In more 80 percent of the 41 fertilized ovums tested, the growing and dividing cells failed to form a hollow sphere of about 200 cells, called a blastocyst.
Pioneering British scientists have identified a key gene that may help to explain why so many IVF pregnancies fail.
This study was conducted under a research license with strict regulatory oversight from the Human Fertilisation and Embryology Authority (HFEA) - the UK Government's independent regulator overseeing infertility treatment and research. This gene is also known to help human embryonic stem cells stay flexible enough to become any type of body cell, a property known as pluripotency.
To perform the study, a team led by developmental biologist Kathy Niakan of the Francis Crick Institute in London used a total of 58 embryos that had been generated in fertility clinics as a result of in vitro fertilization (IVF) treatments. What the researchers didn't expect is that OCT4 also affects the development of the placenta precursor cells on the outside of the blastocyst.

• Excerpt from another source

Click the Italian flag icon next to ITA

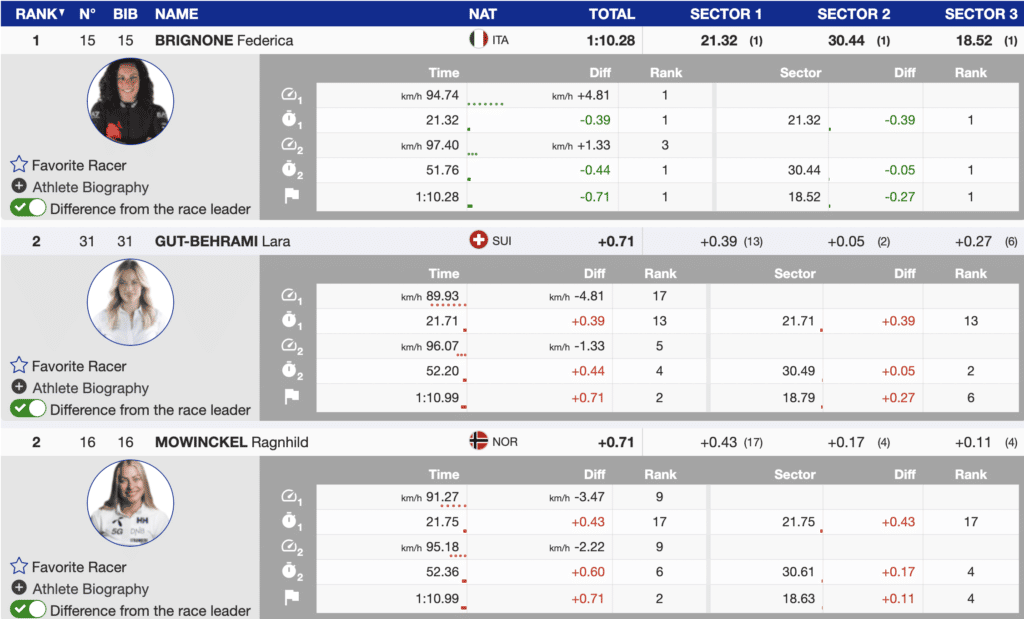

"If we are to truly understand human embryonic development and improve human health, we need to work directly on human embryos", he says.

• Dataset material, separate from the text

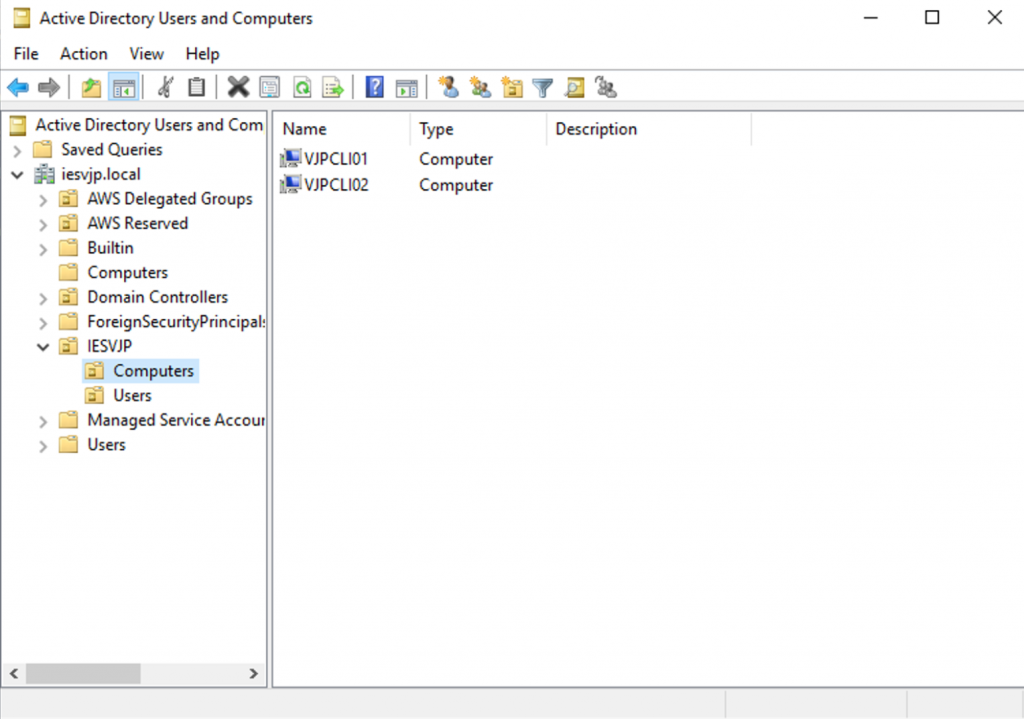The image size is (1024, 719).
Task: Click the Back arrow toolbar icon
Action: pos(18,88)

So-called "pluripotent" stem cells whose fate can be manipulated in the laboratory could one day help the tens of thousand of genetic illnesses that have so far been beyond the reach of medical science.
"One way to find out what a gene does in the developing embryo is to see what happens when it isn't working", Dr Kathy Niakan from the Francis Crick Institute said.
The study showed that removing the OCT4-producing gene prevented the embryos form correctly forming the blastocyst, suggesting the gene is key to this process.
Researchers have used genome editing technology to reveal the role of a key gene in human embryos in the first few days of development...
Through this experiment, the team demonstrated the relation between an embryo's development and the OCT4.
"We were surprised to see just how crucial this gene is for human embryo development, but we need to continue our work to confirm its role", said Norah Fogarty of the Francis Crick Institute, first author of the study, which was published Wednesday in the journal Nature. This is basic research which is providing us with a foundation of knowledge about early human development.
"It may take many years to achieve such an understanding", Niakan said. However, it is the first time the technique is used to study the process of early human development to understand better why some women miscarry after going through IVF.
They discovered important differences at the molecular level between developing embryos from the two species.
Before beginning experiments on human embryos, the scientists spent a year optimizing their work on mice embryos and human embryonic stem cells.
In August, scientists in the United States said they had repaired a disease-causing mutation in the DNA of early-stage human embryos using CRISPR-Cas9 - although other teams have expressed doubts about their conclusions.